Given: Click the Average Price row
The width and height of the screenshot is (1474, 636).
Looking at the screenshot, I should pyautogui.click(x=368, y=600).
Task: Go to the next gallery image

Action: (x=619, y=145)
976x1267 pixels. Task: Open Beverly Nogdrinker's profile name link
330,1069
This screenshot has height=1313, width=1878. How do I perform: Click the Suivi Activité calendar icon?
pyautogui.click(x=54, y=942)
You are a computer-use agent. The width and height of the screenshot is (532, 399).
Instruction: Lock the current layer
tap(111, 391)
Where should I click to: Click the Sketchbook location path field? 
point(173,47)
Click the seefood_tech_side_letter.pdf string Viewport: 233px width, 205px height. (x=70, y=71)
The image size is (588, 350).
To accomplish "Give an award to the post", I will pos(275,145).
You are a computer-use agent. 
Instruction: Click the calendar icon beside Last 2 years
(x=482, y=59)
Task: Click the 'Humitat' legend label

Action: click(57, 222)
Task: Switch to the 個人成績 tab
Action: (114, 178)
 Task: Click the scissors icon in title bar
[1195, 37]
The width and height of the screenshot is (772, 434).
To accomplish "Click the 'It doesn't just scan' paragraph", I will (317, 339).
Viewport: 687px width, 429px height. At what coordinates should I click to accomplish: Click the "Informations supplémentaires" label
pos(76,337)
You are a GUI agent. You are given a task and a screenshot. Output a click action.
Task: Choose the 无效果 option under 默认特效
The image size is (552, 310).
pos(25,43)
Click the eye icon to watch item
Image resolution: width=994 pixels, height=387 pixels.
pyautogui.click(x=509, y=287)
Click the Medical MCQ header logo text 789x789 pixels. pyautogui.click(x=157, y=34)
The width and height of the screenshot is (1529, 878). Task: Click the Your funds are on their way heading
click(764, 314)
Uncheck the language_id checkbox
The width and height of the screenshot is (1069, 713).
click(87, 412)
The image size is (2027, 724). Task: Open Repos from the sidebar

__Directions for this task__
The output must consist solely of the lines from the one containing "Task: Choose the 无效果 option under 默认特效" through the end of the listing, unaltered.

__Answer to this problem__
Task: Choose the 无效果 option under 默认特效
The image size is (552, 310).
pos(25,43)
Click the eye icon to watch item
Image resolution: width=994 pixels, height=387 pixels.
pyautogui.click(x=509, y=287)
Click the Medical MCQ header logo text 789x789 pixels. pyautogui.click(x=157, y=34)
The width and height of the screenshot is (1529, 878). Task: Click the Your funds are on their way heading
click(764, 314)
Uncheck the language_id checkbox
The width and height of the screenshot is (1069, 713).
click(87, 412)
The image size is (2027, 724). Task: Open Repos from the sidebar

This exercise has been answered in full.